- [READING PASSAGE]:
16

Consider the following DataFrame:

+------+-----------------------+
|type  |names                  |
+------+-----------------------+
|person|[john, sam, jane]      |
|pet   |[whiskers, rover, fido]|
+------+-----------------------+

Which can be created with the following code:

import pyspark.sql.functions as f
data = [
    ('person', ['john', 'sam', 'jane']),
    ('pet', ['whiskers', 'rover', 'fido'])
]

df = sqlCtx.createDataFrame(data, ["type", "names"])
df.show(truncate=False)

Is there a way to directly modify the ArrayType() column "names" by applying a function to each element, without using a udf?

For example, suppose I wanted to apply the function foo to the "names" column. (I will use the example where foo is str.upper just for illustrative purposes, but my question is regarding any valid function that can be applied to the elements of an iterable.)

foo = lambda x: x.upper()  # defining it as str.upper as an example
df.withColumn('X', [foo(x) for x in f.col("names")]).show()

TypeError: Column is not iterable

I could do this using a udf:

foo_udf = f.udf(lambda row: [foo(x) for x in row], ArrayType(StringType()))
df.withColumn('names', foo_udf(f.col('names'))).show(truncate=False)
#+------+-----------------------+
#|type  |names                  |
#+------+-----------------------+
#|person|[JOHN, SAM, JANE]      |
#|pet   |[WHISKERS, ROVER, FIDO]|
#+------+-----------------------+

In this specific example, I could avoid the udf by exploding the column, call pyspark.sql.functions.upper(), and then groupBy and collect_list:

df.select('type', f.explode('names').alias('name'))\
    .withColumn('name', f.upper(f.col('name')))\
    .groupBy('type')\
    .agg(f.collect_list('name').alias('names'))\
    .show(truncate=False)
#+------+-----------------------+
#|type  |names                  |
#+------+-----------------------+
#|person|[JOHN, SAM, JANE]      |
#|pet   |[WHISKERS, ROVER, FIDO]|
#+------+-----------------------+

But this is a lot of code to do something simple. Is there is a more direct way to iterate over the elements of an ArrayType() using spark-dataframe functions?

pault
  • 41,343
  • 15
  • 107
  • 149

2 Answers2

11

In Spark < 2.4 you can use an user defined function:

from pyspark.sql.functions import udf
from pyspark.sql.types import ArrayType, DataType, StringType

def transform(f, t=StringType()):
    if not isinstance(t, DataType):
       raise TypeError("Invalid type {}".format(type(t)))
    @udf(ArrayType(t))

- [WRITTEN INSTRUCTION A]:
Answer these from the PySpark thread:
(i) What error does the list comprehension over f.col("names") raise?
(ii) Which function does the asker use as the illustrative stand-in for foo?
(iii) For which Spark versions does the first answer suggest a user defined function?
- [WRITTEN INSTRUCTION B]: Reproduce the stretch of the PySpark thread from "Is there a way" through "of an iterable.)" word for word.
The rows after the thread aren't needed for anything asked here.

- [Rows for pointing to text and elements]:

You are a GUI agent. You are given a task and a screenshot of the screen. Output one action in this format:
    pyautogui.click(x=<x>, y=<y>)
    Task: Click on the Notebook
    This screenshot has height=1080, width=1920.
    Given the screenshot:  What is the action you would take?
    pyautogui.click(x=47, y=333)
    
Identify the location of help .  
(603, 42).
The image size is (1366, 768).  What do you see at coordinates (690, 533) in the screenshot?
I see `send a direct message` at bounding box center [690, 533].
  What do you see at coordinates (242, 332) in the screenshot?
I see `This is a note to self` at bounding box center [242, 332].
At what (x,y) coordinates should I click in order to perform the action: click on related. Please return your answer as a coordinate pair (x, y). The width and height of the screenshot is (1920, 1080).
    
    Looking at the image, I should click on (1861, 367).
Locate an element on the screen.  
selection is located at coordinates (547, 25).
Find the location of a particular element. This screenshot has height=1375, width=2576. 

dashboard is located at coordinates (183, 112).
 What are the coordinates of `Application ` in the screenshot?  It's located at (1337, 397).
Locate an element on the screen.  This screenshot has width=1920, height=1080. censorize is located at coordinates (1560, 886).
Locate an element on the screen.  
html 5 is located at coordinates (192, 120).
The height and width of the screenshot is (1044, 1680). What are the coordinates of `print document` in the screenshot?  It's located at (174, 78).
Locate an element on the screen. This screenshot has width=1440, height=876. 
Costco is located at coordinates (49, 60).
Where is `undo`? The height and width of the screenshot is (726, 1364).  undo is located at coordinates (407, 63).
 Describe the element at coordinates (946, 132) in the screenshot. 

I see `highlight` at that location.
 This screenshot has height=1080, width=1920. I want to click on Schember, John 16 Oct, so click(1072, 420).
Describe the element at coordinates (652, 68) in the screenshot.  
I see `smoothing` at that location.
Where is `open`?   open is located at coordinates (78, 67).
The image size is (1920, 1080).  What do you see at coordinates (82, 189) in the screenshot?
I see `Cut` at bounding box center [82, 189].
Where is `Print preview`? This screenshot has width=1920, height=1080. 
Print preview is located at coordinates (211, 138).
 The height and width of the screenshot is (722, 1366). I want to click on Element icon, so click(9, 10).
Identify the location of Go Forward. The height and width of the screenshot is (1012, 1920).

- [FINAL RESULT A]:
(i) TypeError: Column is not iterable
(ii) str.upper
(iii) Spark < 2.4

- [FINAL RESULT B]:
Is there a way to directly modify the ArrayType() column "names" by applying a function to each element, without using a udf?

For example, suppose I wanted to apply the function foo to the "names" column. (I will use the example where foo is str.upper just for illustrative purposes, but my question is regarding any valid function that can be applied to the elements of an iterable.)